| What is expected |
Repeat exactly every line that comes at or after the line containing "April 2011 (14, 1505)", through the end of the entries below.

[Stored items]
□ □ □ □

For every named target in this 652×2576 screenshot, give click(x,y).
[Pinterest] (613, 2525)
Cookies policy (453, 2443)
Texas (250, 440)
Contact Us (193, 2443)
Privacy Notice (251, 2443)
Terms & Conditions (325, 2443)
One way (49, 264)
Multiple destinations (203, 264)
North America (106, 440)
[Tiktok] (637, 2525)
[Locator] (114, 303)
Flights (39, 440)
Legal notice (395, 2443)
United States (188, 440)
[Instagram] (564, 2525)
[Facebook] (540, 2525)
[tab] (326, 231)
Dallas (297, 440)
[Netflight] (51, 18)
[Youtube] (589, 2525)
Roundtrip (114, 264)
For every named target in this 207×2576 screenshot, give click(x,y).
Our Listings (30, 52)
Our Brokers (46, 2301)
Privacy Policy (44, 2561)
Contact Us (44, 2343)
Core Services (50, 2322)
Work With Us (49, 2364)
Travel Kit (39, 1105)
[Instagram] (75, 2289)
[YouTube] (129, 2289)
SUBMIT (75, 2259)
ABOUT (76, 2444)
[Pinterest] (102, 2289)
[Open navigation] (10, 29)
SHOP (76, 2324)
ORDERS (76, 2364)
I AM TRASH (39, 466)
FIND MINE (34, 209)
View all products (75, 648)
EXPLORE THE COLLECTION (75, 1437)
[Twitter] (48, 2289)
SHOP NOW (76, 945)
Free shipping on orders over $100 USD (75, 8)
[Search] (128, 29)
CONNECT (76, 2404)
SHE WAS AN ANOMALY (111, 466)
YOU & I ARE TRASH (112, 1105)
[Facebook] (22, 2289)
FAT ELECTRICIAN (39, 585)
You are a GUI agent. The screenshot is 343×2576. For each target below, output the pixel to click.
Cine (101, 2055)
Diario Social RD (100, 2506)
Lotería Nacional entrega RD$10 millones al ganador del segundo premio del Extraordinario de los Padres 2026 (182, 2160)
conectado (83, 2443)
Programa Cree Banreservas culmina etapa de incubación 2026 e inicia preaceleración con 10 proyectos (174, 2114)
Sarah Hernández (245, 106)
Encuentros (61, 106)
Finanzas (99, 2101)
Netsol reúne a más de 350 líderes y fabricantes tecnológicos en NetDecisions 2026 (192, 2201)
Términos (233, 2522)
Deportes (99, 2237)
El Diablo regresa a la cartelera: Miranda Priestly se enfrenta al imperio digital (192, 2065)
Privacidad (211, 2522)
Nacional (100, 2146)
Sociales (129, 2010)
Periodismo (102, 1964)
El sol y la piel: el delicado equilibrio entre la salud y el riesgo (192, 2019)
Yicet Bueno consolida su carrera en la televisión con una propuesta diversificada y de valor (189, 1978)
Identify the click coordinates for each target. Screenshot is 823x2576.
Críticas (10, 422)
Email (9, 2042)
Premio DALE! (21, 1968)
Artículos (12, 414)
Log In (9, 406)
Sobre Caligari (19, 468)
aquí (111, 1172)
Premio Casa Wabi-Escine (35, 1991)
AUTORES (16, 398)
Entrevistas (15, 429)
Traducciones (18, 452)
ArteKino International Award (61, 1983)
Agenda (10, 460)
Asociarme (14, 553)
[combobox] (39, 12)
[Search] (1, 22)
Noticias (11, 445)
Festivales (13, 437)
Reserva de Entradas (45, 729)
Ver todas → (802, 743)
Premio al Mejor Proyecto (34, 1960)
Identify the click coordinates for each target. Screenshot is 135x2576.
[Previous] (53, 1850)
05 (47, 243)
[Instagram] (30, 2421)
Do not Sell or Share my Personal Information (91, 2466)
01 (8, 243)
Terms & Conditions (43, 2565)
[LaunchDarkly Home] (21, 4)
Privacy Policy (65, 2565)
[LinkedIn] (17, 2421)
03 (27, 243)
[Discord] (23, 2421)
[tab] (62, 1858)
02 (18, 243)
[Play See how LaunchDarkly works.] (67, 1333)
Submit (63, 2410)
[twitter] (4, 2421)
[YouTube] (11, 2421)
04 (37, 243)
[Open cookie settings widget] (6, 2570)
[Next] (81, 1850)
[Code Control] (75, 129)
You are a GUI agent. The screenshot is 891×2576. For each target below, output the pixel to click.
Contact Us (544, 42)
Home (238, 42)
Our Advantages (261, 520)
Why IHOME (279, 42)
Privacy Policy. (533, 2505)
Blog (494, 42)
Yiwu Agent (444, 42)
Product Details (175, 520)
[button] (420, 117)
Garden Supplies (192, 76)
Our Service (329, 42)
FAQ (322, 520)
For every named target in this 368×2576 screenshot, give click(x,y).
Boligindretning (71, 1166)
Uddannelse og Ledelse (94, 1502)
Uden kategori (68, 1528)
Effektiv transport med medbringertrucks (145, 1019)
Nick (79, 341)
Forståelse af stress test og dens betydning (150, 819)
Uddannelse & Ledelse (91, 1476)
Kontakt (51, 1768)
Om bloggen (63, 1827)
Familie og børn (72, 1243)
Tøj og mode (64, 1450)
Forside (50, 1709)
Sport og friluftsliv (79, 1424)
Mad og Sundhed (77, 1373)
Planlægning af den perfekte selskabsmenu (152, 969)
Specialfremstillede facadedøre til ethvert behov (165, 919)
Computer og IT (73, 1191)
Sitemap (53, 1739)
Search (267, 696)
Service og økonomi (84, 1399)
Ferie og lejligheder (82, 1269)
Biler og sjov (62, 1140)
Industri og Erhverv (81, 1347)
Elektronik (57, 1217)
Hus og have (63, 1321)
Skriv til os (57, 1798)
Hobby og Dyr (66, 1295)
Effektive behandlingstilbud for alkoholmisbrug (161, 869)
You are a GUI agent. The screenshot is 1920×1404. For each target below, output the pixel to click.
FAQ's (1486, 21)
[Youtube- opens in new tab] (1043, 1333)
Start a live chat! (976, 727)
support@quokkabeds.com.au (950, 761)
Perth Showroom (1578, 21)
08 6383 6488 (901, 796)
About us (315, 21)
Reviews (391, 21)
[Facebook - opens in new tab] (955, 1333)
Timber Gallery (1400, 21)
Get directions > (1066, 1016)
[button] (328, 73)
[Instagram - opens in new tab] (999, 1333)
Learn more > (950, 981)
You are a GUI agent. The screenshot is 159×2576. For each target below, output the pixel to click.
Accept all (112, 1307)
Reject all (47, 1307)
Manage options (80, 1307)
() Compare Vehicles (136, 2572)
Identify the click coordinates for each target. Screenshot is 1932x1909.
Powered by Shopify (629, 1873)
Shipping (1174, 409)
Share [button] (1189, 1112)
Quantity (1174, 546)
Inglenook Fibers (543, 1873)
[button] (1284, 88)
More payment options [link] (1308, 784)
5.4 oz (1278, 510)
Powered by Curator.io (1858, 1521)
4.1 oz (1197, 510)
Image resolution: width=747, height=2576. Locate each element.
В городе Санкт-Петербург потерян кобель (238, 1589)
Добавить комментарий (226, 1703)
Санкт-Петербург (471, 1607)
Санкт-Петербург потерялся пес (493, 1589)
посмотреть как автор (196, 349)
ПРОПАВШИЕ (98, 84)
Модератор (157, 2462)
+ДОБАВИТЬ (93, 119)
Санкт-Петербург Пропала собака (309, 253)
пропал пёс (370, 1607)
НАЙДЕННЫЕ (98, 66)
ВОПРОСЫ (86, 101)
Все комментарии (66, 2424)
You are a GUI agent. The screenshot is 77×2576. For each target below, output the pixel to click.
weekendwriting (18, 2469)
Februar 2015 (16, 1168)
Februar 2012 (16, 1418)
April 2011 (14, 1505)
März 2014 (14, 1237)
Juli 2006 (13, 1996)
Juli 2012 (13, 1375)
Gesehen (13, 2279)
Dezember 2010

□ □ □ □

| Exercise response |
April 2011 (14, 1505)
März 2014 (14, 1237)
Juli 2006 (13, 1996)
Juli 2012 (13, 1375)
Gesehen (13, 2279)
Dezember 2010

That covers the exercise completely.